John Bell is the Director of the Ballard Institute and Museum of Puppetry and an Associate Professor of Dramatic Arts at the University of Connecticut. He was a member of the Bread and Puppet Theater company from 1976 to 1986; and received his doctoral degree in theater history from Columbia University in 1993. He is a respected scholar in the field of puppet theater, whose writing includes American Puppet Modernism (Palgrave Macmillan, 2008); and Strings, Hands, Shadows: A Modern Puppet History (Detroit Institute of Arts, 2000). He edited Puppets, Masks, and Performing Objects (MIT Press, 2001), and co-edited with Dassia Posner and Claudia Orenstein The Routledge Guide to Puppetry and Material Performance (2014). He is an editor of Puppetry International, the publication of the U.S. branch of the Union Internationale de la Marionnette; an organizer of the Honk! Festival of Activist Street Bands in Somerville, Massachusetts; and a trombonist in the Second Line Social Aid and Pleasure Society Brass Band.
Trudi Cohen was a full-time member of Bread and Puppet Theater's resident company in Vermont for 10 years, and has performed as puppeteer in productions directed by Peter Schumann, Janie Geiser, Amy Trompetter and David Neumann. She was Director of Great Small Works' 2008, 2010 and 2013 International Toy Theater Festivals and has curated dozens of the company’s Spaghetti Dinner events. She plays bass drum with the Second Line Social Aid and Pleasure Society Brass Band, and is a founder and organizer of the HONK! Festival in Somerville, MA. She is secretary of the Board of UNIMA-USA, and on the boards of Bread and Puppet Theater, and Parts & Crafts, a maker space for young people in Somerville, MA.
Bell and Cohen offer original Toy Theater productions for both family and adult audiences. Original plays based on the daily news are more geared to adults; the retelling of folk tales and fables are designed for audiences of all ages, including very young children.
Great Small Works’ mission is to draw on folk, puppet, avant-garde and popular theater traditions to address contemporary issues. We value the beauty and potency of puppet theater, the urgency of speaking out about the news of the day, the power of creating theater with diverse groups of citizens and of bringing art to public spaces. We work for intelligent and engaged content in our work. We teach in public schools and at universities, and mentor young artists who are learning how to integrate critical thought into their creative work. Great Small Works performs in theaters, schools, parks, libraries, museums, prisons, street corners, and other public spaces, producing work on many scales, from gigantic outdoor spectacles with scores of volunteer participants, to miniature shows in living rooms. The individual members of the Great Small Works collective are each engaged in writing, scholarship, mentorship, and community organizing.
We stumbled upon Toy Theater (also called Paper Theater or Model Theater) 20 years ago, and were inspired by its accessibility, scale and beauty.

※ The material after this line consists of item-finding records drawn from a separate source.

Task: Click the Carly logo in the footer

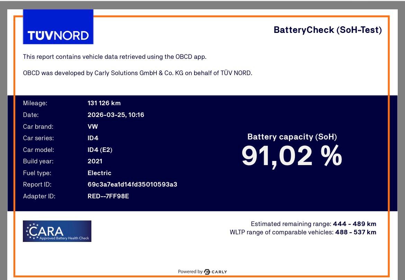Action: 216,272
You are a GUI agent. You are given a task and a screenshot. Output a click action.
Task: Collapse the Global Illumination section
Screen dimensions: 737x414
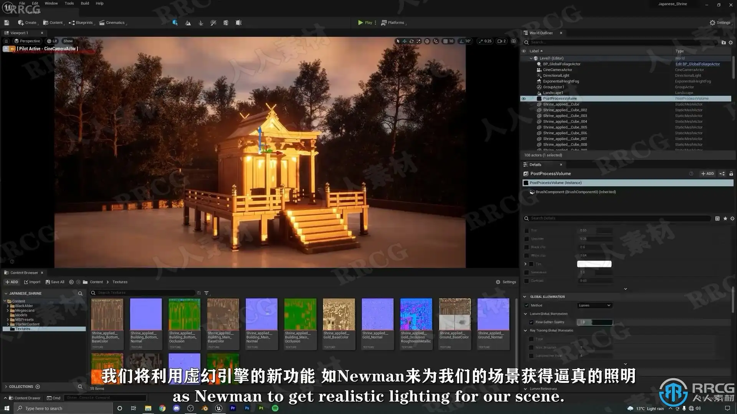tap(525, 297)
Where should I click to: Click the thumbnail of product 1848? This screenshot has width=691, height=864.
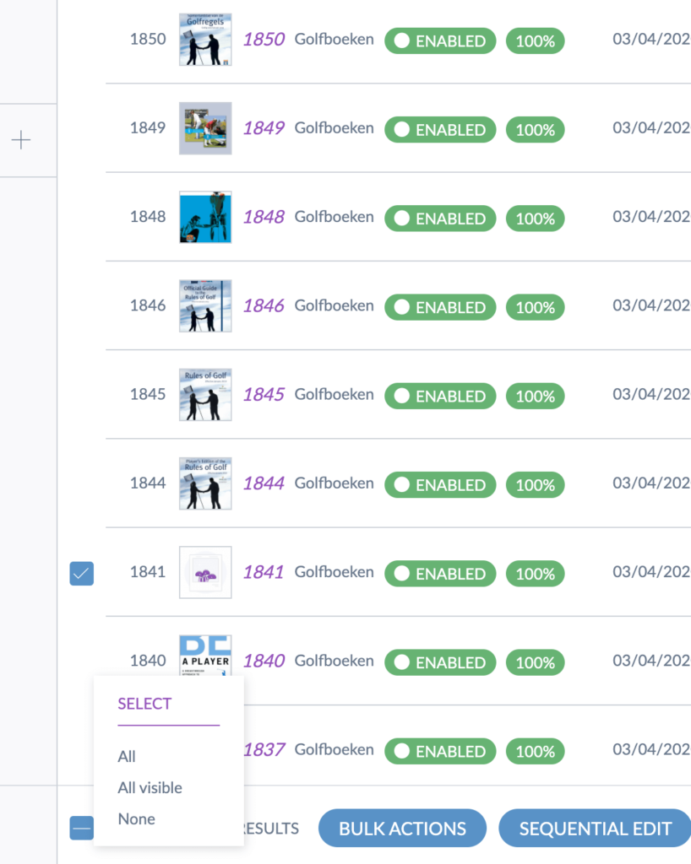click(x=205, y=217)
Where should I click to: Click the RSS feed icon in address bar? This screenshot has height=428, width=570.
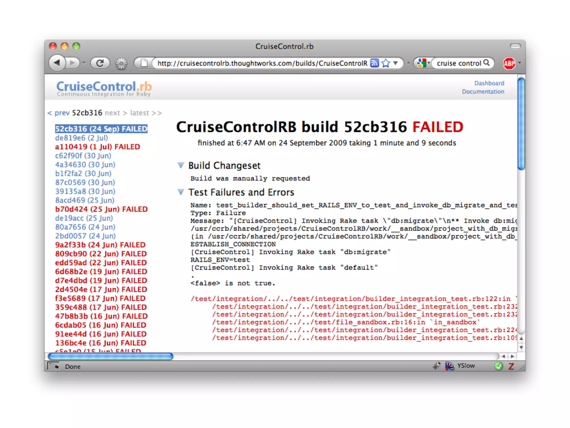click(375, 63)
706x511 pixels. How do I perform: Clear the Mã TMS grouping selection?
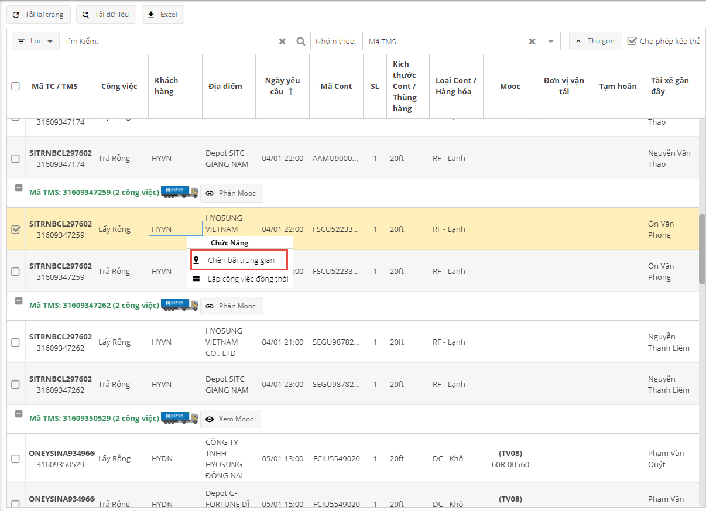click(532, 42)
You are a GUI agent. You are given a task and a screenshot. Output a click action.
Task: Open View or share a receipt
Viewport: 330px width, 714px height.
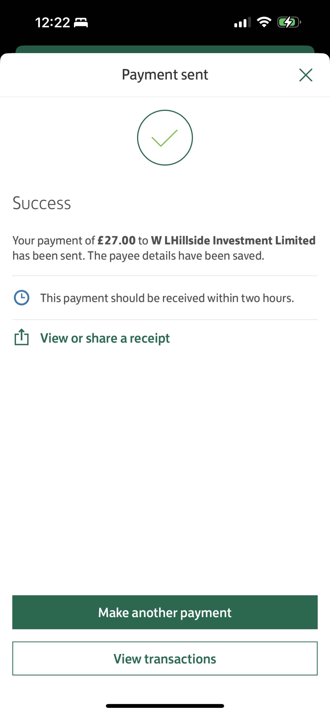(x=105, y=338)
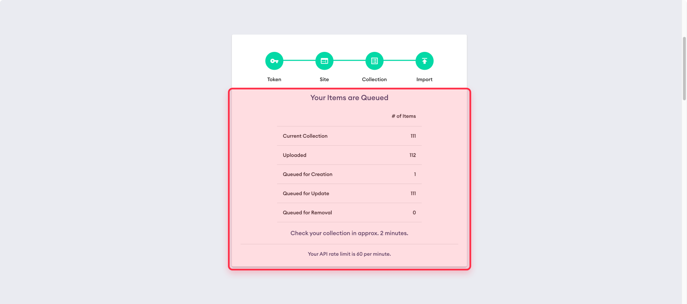The width and height of the screenshot is (687, 304).
Task: Click the Collection step label
Action: [374, 79]
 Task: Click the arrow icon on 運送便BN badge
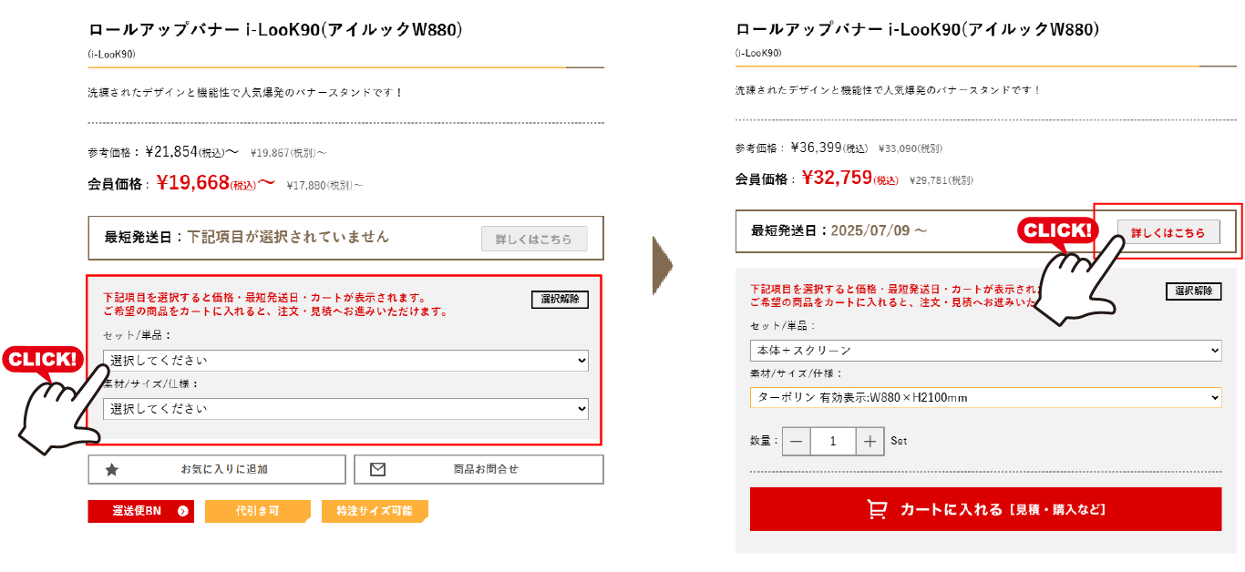click(x=182, y=511)
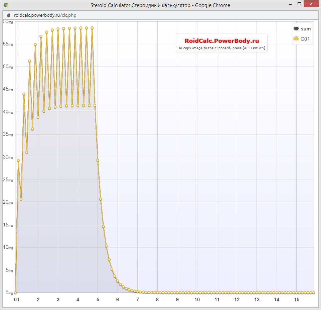Click the week 10 label on the x-axis

click(197, 300)
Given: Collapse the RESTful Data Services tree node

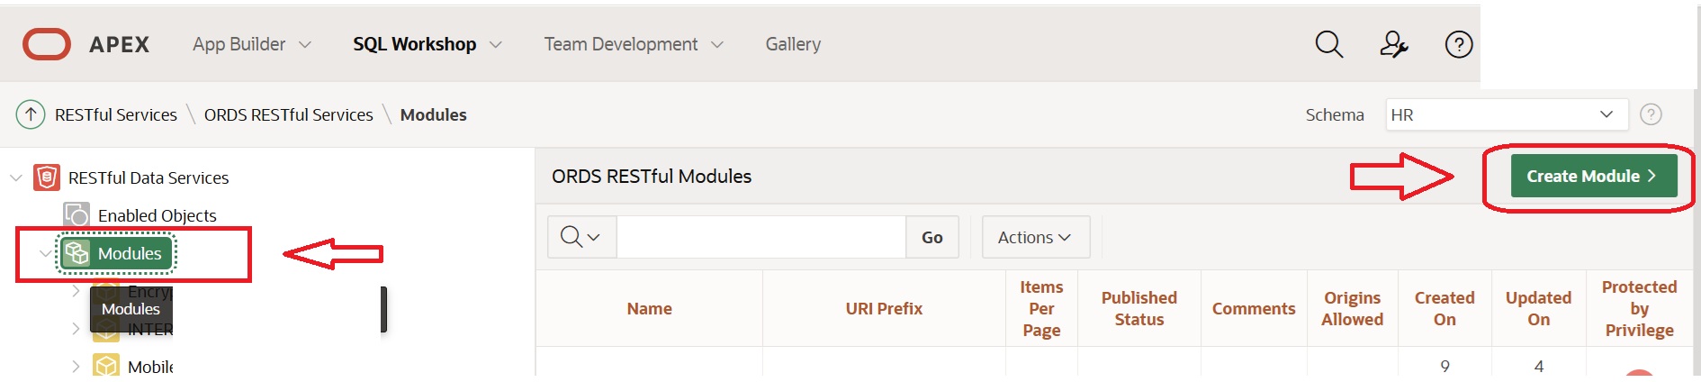Looking at the screenshot, I should pyautogui.click(x=16, y=177).
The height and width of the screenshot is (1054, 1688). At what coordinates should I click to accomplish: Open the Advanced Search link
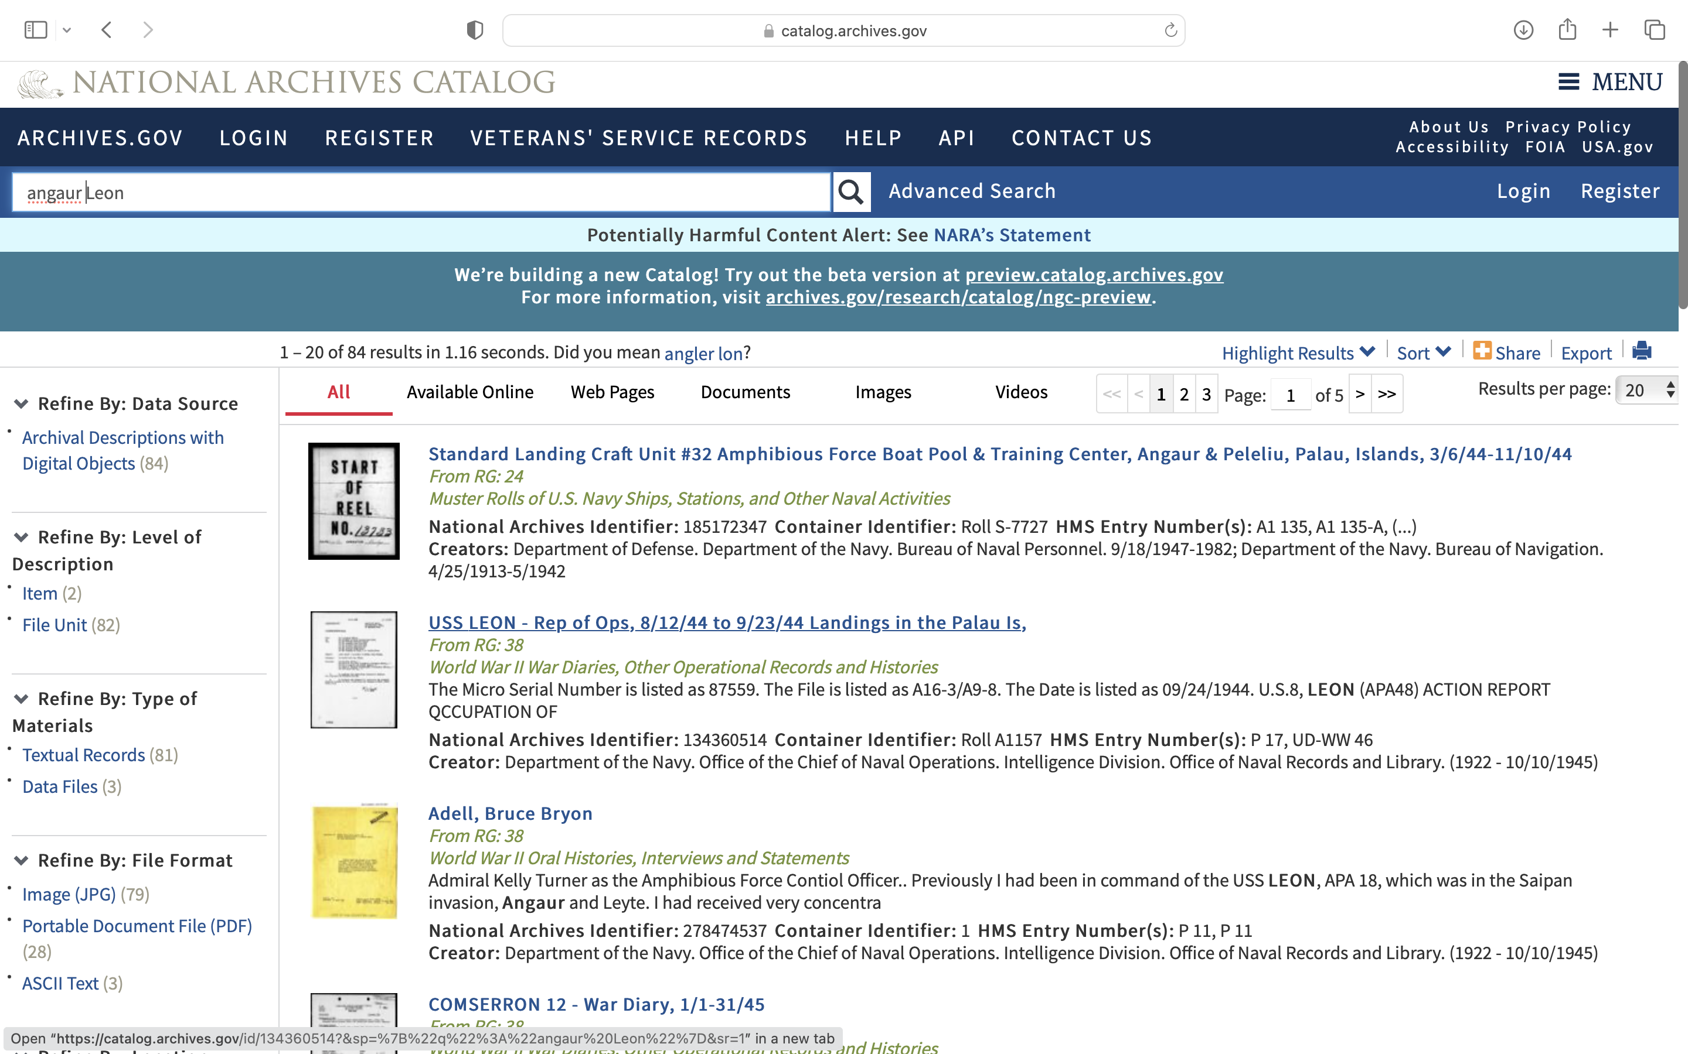tap(971, 191)
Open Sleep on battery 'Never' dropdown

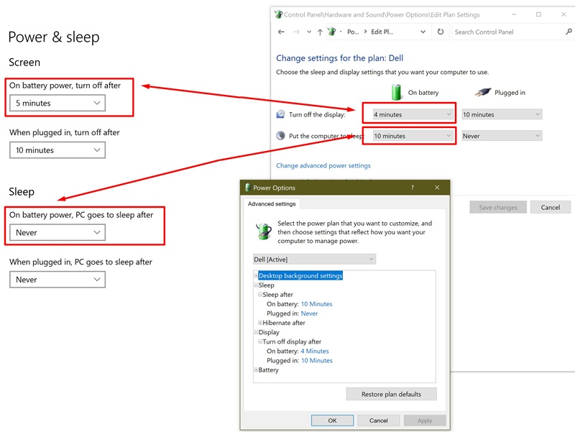pyautogui.click(x=58, y=233)
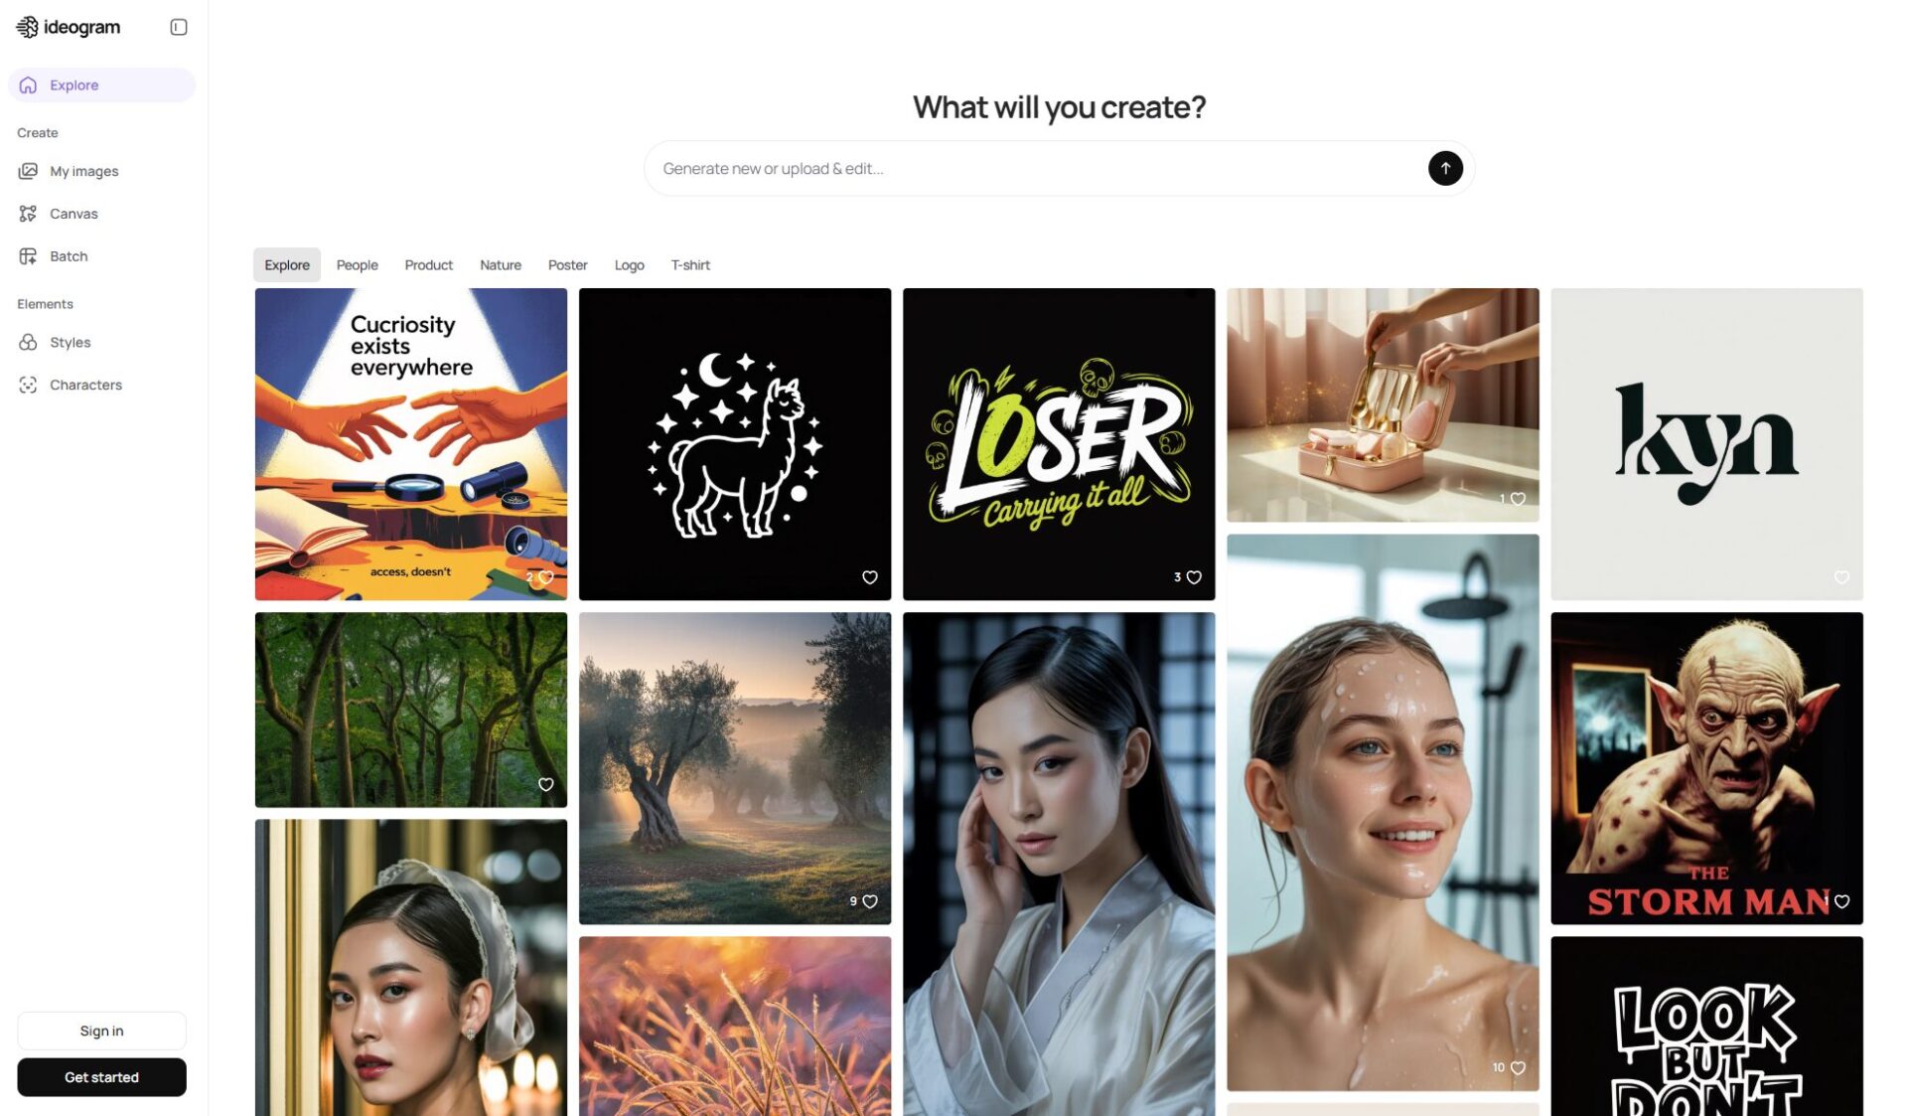Switch to the Poster tab
Image resolution: width=1907 pixels, height=1116 pixels.
click(x=567, y=265)
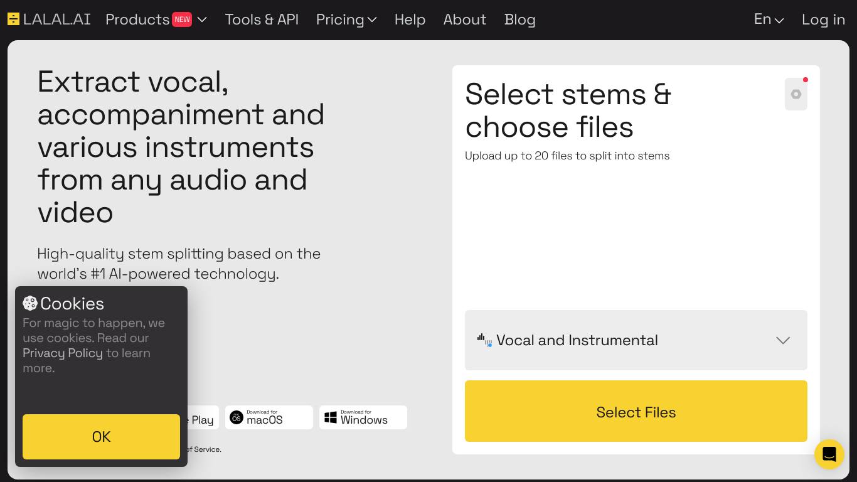The image size is (857, 482).
Task: Expand the Products dropdown menu
Action: pyautogui.click(x=202, y=19)
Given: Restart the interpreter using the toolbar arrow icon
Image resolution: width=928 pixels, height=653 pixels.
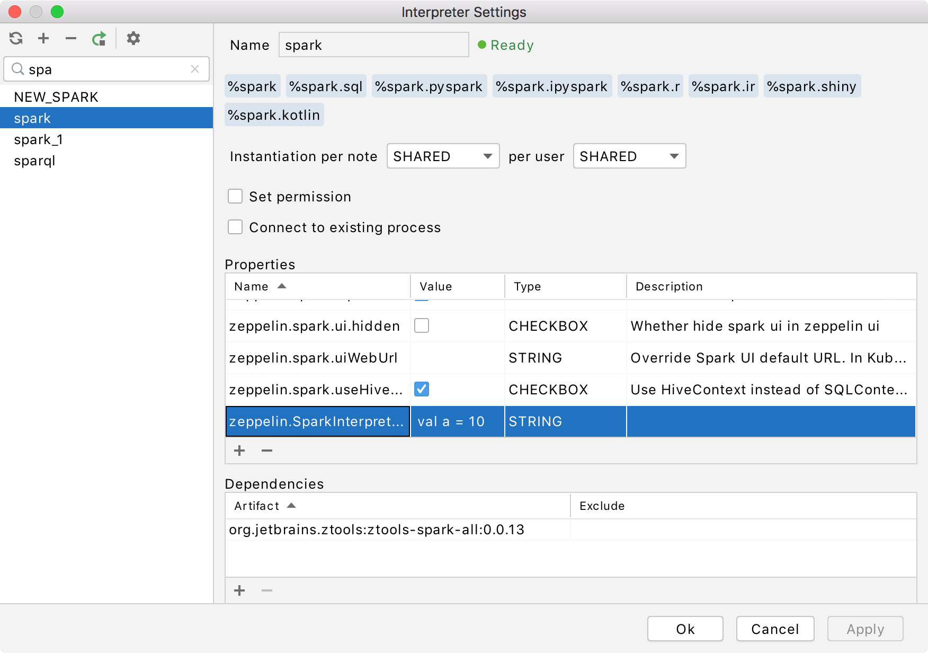Looking at the screenshot, I should (100, 38).
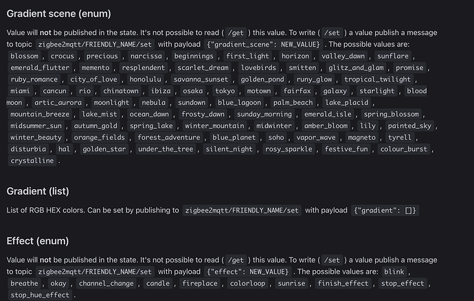
Task: Select the "blossom" code value
Action: tap(25, 56)
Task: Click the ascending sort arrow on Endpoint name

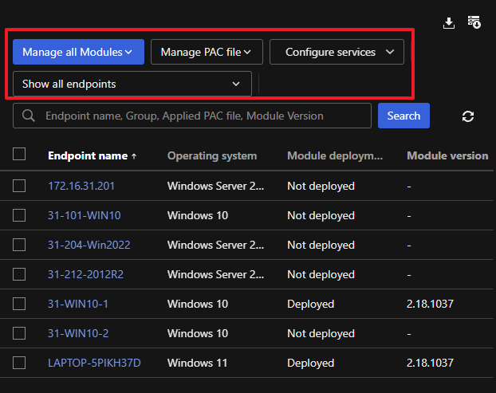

Since then, we have produced ten international Toy Theater Festivals, and have traveled around the world discovering practitioners of this arcane form of table-top storytelling. Through both workshops and performances, we have introduced Toy Theater to hundreds of artists and students. We believe that everyone has a story to tell, and with Toy Theater they can do it themselves.
We are willing to negotiate our fees, depending on the resources of each presenter.